In cases where the interpretation is in the control of the person organizing the measurements, it is generally better to gather data on a construct using more than one measurement. This is referred to as “ multi-item assessment. ” In our Chapter 1 Accu-Phi example, two of the constructs measured (trust and satisfaction) are measured with multiple questions all asking different aspects of the construct. For example, we might have constructed a survey using the questions seen in Figure 4.4 Possible multi-item measures of trust and satisfaction for each variable.
You will generally be able to find multi-item scales on most business, psychological, sociological and other constructs in academic journal articles, which you can often fairly safety adopt and adapt to your uses. These will have been previously validated through careful scientific methods. If you wish to use a previously designed scale – and you probably should, if possible, since these have been tested for validity – try to find scales tested and adapted for your local context (geography, industry, and the like). You often will.

Figure 4.4 Possible multi-item measures of trust and satisfaction

There are two issues you may wish to consider when designing or choosing multi-item scales:

Reverse-worded items . Reverse-worded question items are those that run in the opposite direction to the flow of logic used by the majority of items in the list. For example, in Figure 4.4 Possible multi-item measures of trust and satisfaction , there are four items for satisfaction. The first three are items where a high score indicates high satisfaction. However, the fourth is an item where a high score indicates low satisfaction. These are called “reverse-worded questions.” There are two things to understand about reverse-worded items.

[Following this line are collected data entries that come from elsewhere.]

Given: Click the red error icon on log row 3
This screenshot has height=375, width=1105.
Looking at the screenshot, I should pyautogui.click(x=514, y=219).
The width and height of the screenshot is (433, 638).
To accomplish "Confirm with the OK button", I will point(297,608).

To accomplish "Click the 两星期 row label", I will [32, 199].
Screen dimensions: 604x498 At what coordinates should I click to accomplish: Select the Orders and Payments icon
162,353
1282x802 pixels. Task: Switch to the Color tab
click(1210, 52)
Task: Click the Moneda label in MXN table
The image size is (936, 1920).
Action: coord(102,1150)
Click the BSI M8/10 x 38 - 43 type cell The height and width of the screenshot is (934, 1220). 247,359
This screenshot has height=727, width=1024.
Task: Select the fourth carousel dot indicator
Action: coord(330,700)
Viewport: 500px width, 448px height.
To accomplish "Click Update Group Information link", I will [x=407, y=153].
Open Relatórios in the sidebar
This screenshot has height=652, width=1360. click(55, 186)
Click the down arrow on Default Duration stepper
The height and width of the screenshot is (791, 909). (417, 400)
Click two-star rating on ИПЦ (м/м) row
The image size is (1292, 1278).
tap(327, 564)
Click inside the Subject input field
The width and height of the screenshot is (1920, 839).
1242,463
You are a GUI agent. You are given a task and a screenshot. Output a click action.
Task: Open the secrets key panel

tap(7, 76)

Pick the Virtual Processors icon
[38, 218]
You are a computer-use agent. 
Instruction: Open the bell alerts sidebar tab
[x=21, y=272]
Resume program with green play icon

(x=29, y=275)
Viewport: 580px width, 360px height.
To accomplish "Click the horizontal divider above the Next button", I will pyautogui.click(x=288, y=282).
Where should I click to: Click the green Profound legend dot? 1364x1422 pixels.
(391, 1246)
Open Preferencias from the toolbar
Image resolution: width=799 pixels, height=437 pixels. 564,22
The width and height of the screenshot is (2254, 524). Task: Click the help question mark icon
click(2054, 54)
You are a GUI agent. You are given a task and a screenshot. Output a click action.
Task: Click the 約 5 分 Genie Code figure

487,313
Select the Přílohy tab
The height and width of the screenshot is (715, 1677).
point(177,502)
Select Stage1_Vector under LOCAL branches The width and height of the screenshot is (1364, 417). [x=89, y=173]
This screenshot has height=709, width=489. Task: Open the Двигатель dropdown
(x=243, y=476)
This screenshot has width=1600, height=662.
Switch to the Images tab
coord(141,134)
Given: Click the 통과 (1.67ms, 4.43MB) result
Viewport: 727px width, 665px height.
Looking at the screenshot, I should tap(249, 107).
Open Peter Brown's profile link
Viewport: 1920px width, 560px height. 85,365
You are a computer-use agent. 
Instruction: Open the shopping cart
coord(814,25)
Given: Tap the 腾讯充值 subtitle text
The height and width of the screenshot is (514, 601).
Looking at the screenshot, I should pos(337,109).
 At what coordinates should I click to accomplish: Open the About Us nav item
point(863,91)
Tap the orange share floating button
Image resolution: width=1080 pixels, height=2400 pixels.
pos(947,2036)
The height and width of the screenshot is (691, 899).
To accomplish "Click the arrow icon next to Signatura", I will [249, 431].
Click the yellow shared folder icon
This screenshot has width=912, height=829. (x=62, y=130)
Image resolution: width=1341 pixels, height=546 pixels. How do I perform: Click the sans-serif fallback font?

The perceived benefits of reverse-worded items . Why would you use reverse questions in the mix? It has traditionally been believed that they work to deter respondents from answering the questions in the list in a less than thoughtful manner, perhaps just answering all of the items in a generally positive manner but without thinking hard about differences in the answers.

The downside of reverse-worded items. Unfortunately, the data from reverse-worded items tends to not mix well with the data from the rest of the list, which jeopardizes the reliability of the overall scale. I suggest trying to avoid their use for this reason. However, if you use previously designed scales (especially older ones), they will sometimes include reverse items.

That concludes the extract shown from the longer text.